Sorry for the delay, but another chapters here now. This one's quite deep - I was in a weird mood when I thought of it but I figured as the characters near the end of Hogwarts, they're going to be sucked into the war too right and this story ought to pay homage to that. Let me know what you think:)
John Di Angelo
"Lily! Have you seen my charms- oh! Sorry, hang on I'll just..." I trailed off and stood helplessly in the doorway to my bedroom where Lily was hastily pulling on her jumper and James was desperately trying to locate his glasses then turned tail and fled.
The cottage was in chaos. Despite the fact that we had only been there for two weeks, our possessions had spread themselves out on all three rickety floors, secreting themselves behind sofas and chairs or down the back of cupboards. My sketchbook somehow had reappeared inside the piano and Lily had discovered her favourite lipstick tucked away in the lightshade in my room along with one of James shoes (I didn't ask).
Because of this, the evening before we were due to apparate back to the disused safe house just outside King's Cross to catch the Hogwart's Express back to school for our final term was hectic to say the least and I did not need Lily and James making out in the guest bedroom that had been shared by Peter, Remus, Sirius and James for the duration of their stay. Mind you, I'd had a hard time staying away from Sirius that morning when Lily had been packing up all of her stuff. Ever the practical one she had advised everyone to pack early so we wouldn't need to rush the next morning.
I had been too busy 'swimming' with Sirius in the sea to take much notice of her advise which was probably foolish of me but I felt I deserved a little me time after the wedding. The six of us would be the only ones heading up to London tomorrow as the newlyweds had taken a Portkey to the South of France for their honeymoon on the evening of their marriage and young Tonks had been picked up by her mother, a pretty women with tired eyes, the previous afternoon.
Remus had looked slightly relieved to see her go, something we all delighted in teasing him about. Tonks had been his shadow and Remus, once he had gotten over the shock of being her favourite person, had been happy enough to look after her now and then. She was good for him, with her wacky hair and ear to ear grin. I knew that Remus still felt the loss of his sister deeply but he'd loosened up with her happy-go-please attitude to life.

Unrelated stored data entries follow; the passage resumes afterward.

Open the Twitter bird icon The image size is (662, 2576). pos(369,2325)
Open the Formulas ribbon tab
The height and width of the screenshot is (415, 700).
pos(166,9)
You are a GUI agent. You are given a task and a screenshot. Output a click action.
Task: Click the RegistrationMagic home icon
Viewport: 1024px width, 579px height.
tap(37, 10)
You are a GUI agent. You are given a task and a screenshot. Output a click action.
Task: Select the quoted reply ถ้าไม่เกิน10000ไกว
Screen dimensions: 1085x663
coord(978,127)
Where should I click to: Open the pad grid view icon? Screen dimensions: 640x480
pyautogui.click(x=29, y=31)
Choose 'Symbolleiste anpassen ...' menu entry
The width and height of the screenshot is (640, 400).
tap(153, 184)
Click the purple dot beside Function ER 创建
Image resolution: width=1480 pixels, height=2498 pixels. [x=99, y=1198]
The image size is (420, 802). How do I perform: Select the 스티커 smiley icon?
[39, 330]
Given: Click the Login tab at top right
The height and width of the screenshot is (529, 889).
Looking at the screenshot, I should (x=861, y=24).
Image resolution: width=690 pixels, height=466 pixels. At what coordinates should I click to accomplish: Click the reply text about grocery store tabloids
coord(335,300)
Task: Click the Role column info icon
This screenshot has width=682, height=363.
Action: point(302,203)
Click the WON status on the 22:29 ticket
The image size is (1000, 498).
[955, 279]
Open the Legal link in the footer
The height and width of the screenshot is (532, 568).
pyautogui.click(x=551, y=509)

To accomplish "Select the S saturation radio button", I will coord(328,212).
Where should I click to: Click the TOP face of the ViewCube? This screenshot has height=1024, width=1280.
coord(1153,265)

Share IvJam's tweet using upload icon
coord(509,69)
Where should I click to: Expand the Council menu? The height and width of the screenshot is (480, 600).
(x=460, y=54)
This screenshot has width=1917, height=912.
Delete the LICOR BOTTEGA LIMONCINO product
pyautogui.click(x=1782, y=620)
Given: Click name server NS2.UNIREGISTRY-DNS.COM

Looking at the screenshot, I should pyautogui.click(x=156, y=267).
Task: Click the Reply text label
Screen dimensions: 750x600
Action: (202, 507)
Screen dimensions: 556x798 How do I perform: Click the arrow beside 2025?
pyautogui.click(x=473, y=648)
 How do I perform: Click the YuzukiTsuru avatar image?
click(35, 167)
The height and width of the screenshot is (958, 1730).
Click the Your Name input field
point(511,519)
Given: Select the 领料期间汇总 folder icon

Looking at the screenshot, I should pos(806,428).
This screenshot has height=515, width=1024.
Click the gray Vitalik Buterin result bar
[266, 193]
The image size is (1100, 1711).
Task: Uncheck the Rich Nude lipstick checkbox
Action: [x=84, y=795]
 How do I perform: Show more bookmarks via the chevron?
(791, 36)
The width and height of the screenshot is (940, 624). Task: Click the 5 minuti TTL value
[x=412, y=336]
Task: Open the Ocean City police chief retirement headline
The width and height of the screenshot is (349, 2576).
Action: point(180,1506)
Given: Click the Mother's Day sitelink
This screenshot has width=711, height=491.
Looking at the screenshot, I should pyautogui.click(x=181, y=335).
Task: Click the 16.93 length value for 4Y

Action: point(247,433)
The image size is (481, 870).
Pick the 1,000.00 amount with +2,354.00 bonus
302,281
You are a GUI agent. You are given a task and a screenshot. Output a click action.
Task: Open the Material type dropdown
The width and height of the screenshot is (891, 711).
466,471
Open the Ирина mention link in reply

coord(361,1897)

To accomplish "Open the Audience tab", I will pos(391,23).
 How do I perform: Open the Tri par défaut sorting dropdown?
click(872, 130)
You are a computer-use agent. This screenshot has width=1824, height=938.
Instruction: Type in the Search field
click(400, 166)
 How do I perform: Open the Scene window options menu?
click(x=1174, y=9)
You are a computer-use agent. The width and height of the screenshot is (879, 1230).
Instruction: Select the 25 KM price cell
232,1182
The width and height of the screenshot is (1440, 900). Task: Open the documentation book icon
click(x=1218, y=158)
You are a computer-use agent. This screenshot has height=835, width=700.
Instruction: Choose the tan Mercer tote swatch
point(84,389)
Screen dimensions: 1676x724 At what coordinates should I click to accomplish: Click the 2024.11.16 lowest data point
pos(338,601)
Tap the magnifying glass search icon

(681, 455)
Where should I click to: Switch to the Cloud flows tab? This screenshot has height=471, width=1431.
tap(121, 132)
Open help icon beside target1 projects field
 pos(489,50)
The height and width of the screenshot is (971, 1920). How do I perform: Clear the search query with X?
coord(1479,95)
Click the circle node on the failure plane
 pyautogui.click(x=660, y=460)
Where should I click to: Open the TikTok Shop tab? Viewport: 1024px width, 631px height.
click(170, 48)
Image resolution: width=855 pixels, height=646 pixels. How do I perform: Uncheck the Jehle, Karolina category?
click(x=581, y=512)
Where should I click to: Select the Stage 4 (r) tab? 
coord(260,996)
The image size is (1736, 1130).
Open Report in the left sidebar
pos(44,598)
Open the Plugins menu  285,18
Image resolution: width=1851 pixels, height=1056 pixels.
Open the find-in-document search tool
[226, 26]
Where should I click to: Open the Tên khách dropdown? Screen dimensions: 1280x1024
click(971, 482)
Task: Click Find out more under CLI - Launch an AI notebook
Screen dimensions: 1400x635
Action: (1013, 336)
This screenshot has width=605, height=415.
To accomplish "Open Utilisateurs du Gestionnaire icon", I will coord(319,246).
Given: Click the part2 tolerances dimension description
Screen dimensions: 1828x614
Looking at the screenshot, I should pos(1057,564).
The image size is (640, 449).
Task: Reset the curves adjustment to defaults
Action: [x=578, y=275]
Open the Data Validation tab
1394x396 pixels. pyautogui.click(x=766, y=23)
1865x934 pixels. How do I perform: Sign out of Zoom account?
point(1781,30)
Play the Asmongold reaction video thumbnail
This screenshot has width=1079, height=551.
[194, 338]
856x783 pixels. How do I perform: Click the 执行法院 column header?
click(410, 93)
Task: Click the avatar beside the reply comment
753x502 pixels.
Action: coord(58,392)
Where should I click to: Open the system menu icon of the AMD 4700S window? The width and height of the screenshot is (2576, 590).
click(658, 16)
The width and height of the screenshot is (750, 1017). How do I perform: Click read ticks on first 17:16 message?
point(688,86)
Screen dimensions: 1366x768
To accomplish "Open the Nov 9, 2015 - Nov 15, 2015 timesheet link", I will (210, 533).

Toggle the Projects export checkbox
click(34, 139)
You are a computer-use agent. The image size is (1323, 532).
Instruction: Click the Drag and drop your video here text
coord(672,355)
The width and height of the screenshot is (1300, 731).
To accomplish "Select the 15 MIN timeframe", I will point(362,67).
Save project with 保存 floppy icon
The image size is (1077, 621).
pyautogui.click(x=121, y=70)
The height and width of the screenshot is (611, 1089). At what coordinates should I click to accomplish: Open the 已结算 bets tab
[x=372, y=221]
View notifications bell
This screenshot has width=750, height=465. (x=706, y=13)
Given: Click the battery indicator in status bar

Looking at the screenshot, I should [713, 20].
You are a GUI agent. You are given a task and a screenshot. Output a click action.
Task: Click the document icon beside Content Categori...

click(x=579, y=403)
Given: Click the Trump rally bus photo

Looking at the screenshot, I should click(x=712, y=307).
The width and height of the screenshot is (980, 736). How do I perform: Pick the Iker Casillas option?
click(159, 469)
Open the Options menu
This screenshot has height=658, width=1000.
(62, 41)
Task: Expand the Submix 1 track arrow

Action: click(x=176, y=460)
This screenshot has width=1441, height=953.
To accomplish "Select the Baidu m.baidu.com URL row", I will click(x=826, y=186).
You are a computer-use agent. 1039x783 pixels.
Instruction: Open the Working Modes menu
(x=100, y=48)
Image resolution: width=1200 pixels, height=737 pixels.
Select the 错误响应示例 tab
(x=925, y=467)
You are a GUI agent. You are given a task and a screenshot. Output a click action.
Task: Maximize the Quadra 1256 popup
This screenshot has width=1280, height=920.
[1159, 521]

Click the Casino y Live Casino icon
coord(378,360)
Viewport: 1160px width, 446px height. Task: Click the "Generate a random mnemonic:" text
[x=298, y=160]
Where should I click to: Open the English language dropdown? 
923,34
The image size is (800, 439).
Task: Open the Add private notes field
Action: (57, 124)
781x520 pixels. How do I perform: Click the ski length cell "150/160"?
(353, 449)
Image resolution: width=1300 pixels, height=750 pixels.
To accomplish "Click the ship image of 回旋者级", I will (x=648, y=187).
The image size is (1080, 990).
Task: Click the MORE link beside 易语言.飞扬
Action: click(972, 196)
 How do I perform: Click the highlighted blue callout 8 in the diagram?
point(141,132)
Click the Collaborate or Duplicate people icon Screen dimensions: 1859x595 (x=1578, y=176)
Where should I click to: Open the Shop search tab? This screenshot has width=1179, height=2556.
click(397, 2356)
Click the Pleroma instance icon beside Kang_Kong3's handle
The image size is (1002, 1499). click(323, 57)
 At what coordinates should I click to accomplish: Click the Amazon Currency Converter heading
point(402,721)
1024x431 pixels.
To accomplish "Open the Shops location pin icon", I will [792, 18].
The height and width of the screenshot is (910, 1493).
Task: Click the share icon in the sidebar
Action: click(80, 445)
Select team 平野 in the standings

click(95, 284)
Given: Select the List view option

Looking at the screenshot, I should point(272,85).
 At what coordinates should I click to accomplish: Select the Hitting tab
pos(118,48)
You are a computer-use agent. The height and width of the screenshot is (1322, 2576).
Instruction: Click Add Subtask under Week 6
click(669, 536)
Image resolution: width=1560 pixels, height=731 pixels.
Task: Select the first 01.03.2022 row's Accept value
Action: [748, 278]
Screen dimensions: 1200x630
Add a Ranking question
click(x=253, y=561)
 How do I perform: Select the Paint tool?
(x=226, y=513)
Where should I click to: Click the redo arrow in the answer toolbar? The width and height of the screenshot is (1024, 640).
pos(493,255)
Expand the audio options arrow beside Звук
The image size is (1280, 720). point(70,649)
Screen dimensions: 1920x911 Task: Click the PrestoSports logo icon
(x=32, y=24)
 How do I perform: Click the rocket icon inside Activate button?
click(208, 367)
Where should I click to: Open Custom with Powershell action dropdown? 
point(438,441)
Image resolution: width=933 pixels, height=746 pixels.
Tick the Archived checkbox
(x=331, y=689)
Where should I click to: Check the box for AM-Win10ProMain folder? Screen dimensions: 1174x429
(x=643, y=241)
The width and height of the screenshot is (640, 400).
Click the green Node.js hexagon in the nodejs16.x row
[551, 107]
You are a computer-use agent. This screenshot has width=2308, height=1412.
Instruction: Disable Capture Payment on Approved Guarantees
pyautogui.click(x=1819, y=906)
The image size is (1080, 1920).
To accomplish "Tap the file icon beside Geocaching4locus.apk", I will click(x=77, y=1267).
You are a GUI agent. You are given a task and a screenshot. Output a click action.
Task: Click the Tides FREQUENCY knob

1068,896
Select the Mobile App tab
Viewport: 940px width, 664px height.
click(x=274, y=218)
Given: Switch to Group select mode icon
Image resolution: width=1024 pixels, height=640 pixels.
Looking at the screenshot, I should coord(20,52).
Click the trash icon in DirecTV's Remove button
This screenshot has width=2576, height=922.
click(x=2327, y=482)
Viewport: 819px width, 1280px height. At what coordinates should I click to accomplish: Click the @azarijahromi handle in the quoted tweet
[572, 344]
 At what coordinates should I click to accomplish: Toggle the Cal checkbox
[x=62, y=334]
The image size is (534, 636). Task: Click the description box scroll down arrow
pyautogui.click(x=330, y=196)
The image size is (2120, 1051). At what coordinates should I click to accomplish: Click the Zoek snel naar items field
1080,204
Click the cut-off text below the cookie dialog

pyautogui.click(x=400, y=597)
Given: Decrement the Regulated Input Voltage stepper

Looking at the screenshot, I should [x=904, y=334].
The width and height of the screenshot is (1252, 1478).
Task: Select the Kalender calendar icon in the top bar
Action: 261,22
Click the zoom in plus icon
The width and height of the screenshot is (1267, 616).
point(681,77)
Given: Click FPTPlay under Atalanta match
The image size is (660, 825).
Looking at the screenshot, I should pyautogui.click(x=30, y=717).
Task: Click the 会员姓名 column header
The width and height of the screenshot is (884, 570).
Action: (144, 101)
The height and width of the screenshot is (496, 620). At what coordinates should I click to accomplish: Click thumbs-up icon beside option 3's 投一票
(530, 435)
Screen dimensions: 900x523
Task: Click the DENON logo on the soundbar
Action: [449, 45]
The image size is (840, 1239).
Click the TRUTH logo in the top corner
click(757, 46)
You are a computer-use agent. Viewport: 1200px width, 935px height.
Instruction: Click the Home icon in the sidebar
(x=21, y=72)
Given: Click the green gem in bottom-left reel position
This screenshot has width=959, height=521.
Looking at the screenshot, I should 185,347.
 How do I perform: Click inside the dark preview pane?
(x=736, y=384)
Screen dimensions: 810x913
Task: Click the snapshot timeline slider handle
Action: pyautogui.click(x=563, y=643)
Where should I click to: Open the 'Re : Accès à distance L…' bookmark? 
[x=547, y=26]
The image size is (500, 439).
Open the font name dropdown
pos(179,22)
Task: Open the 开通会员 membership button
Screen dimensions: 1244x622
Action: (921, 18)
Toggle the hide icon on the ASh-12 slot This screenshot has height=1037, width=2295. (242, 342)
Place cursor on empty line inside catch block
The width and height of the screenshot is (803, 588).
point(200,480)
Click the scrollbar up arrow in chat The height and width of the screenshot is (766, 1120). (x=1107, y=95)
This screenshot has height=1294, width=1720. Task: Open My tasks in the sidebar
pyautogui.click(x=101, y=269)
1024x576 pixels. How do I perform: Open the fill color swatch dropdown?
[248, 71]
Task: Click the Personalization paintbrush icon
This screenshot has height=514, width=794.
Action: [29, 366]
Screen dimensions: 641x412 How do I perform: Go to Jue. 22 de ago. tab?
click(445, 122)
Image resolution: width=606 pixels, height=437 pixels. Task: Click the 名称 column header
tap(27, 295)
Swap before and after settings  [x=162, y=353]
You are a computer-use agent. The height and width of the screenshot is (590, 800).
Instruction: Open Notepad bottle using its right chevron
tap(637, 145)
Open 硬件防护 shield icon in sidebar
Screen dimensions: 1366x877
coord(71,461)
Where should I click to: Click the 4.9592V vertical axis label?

I went into my room and sat down on my bed, trying to mentally catalogue everything I would need for the final term. Blimey, that was scary - I could still remember with surprising clarity things that had happened to me, everything from scraping my knee that first time on the platform to our O.W.L.s and the panic of revision to that wonderful, terrifying night that Sirius and I had first kissed. It made me feel so old.
I had never really thought of myself as particularly childlike, growing up, but now looking back I could see that I was a child really. Not even when I'd come of age had I felt any inclination to actually do anything with my life. It was as though Hogwarts had stretched out forever and now that it was drawing to a close my life was catching up with me.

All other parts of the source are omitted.